Os micro-organismos também podem auxiliar na produção de compostos antioxidantes capazes de reduzir os danos celulares provocados pelas altas temperaturas.
Uma revisão científica publicada em 2025 na revista npj Biodiversity apontou que bactérias fototróficas e outras comunidades microbianas associadas aos corais têm potencial para atuar como “escudo biológico” contra o aquecimento do mar. Nos experimentos do PCR, os pesquisadores inoculam os probióticos diretamente na água dos aquários antes de submeter os corais a temperaturas elevadas.
“A gente inocula esse probiótico na água para observar se os corais que recebem o tratamento vão se tornar mais resistentes às mudanças climáticas e à variação de temperatura. Então, vamos aquecer a água dos aquários com corais tratados com probiótico e dos aquários com corais sem probiótico. Depois, vamos comparar ao longo do tempo como esses corais reagem ao uso do probiótico”, explica Pedro Henrique.
“O segundo passo do projeto é levar esse experimento para o mergulho em campo. A ideia é ir até os recifes de corais, selecionar algumas colônias, marcá-las, acompanhar sua evolução ao longo do tempo e aplicar também o probiótico para verificar se esses corais resistem melhor ao aquecimento das águas”, complementa.
Coral-de-fogo perdeu 80% das colônias monitoradas
O coral-de-fogo é considerado uma das estruturas fundamentais para formação dos recifes costeiros do Nordeste. Além de ajudar na dissipação da energia das ondas, funciona como abrigo para diversas espécies marinhas e participa da manutenção do equilíbrio ecológico dos recifes.
No entanto, nos últimos anos, a espécie entrou em colapso populacional em áreas monitoradas da APA Costa dos Corais.
“Essa espécie era muito abundante aqui no litoral de Pernambuco. É uma espécie muito importante porque participa da formação dos recifes de corais. Escolhemos essa espécie por dois fatores: primeiro, porque ela é emblemática e muito importante para os recifes de corais; segundo, porque está sofrendo uma taxa de mortalidade extremamente alta. Então, estamos tentando proteger uma espécie hoje ameaçada de extinção”, pontua o coordenador do PRC.
Os dados citados pelo pesquisador dialogam com o estudo publicado este ano por pesquisadores da Universidade Federal de Pernambuco (UFPE) e da Universidade Federal da Bahia (UFBA), que analisou os impactos do branqueamento em recifes do Nordeste brasileiro.
O levantamento mostrou que a mortalidade variou conforme profundidade, circulação da água e nível de proteção ambiental dos recifes, mas atingiu índices considerados alarmantes em diferentes pontos monitorados.
O experimento desenvolvido em Pernambuco acompanha uma corrida científica internacional para tentar retardar o avanço da crise climática sobre os recifes de coral.
Em 2025, pesquisadores da Flórida conseguiram reduzir o avanço de uma doença letal em corais utilizando tratamentos probióticos em campo.
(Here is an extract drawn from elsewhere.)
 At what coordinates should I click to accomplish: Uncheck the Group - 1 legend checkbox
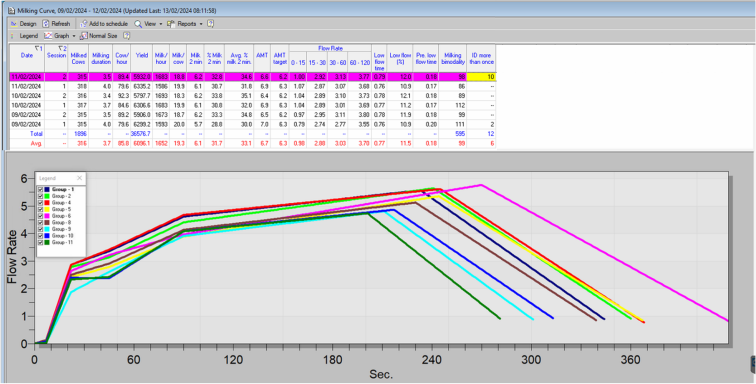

O estudo foi tratado como uma das experiências mais promissoras já registradas no uso de microbiologia aplicada à conservação marinha.
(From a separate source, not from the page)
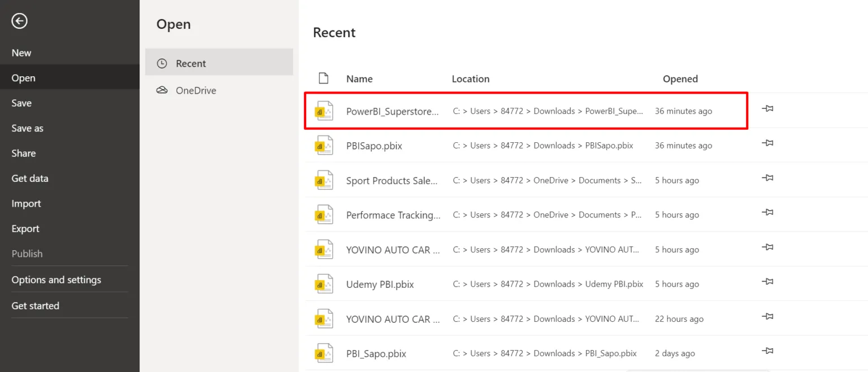Click the pin icon beside Sport Products Sale
The width and height of the screenshot is (868, 372).
pyautogui.click(x=767, y=177)
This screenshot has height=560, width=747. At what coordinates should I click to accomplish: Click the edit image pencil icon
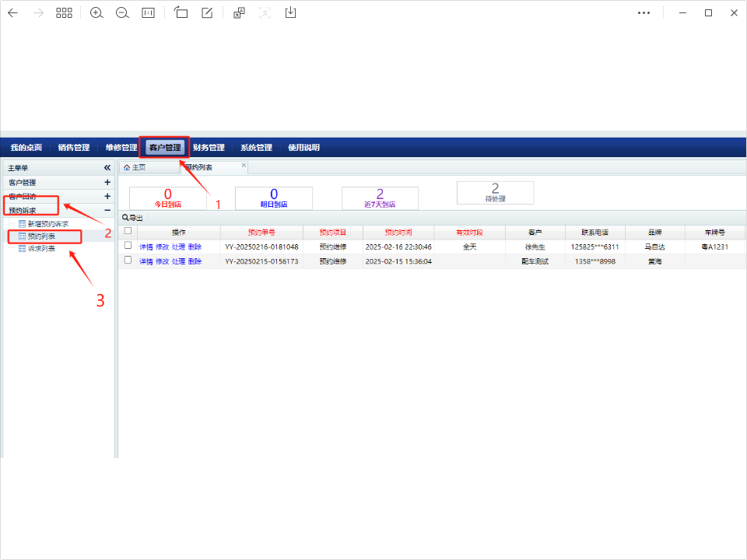207,13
Mesmo assim, os pesquisadores alertam que essas estratégias não substituem a redução global das emissões de gases de efeito estufa.
Investimentos
Na esteira para combater os efeitos do aquecimento dos oceanos, o Banco Nacional de Desenvolvimento Econômico e Social (BNDES) aprovou R$ 6,6 milhões em recursos não reembolsáveis para o projeto Coral Vivo Regenera, que prevê ações de conservação em áreas de recifes de Pernambuco, como o Parque Nacional Marinho de Fernando de Noronha, a APA Recifes de Serrambi e os recifes de Porto de Galinhas, em Ipojuca.
Com investimento total de R$ 14 milhões, o projeto integra a chamada pública BNDES Corais, voltada à recuperação de ecossistemas recifais ao longo da costa brasileira.
As ações incluem monitoramento da biodiversidade marinha, produção de conhecimento científico, incentivo ao turismo sustentável e educação ambiental em escolas públicas. Segundo o BNDES, a iniciativa busca fortalecer a conservação de ecossistemas que sustentam atividades como pesca, turismo e proteção costeira, além de apoiar alternativas de renda para comunidades tradicionais.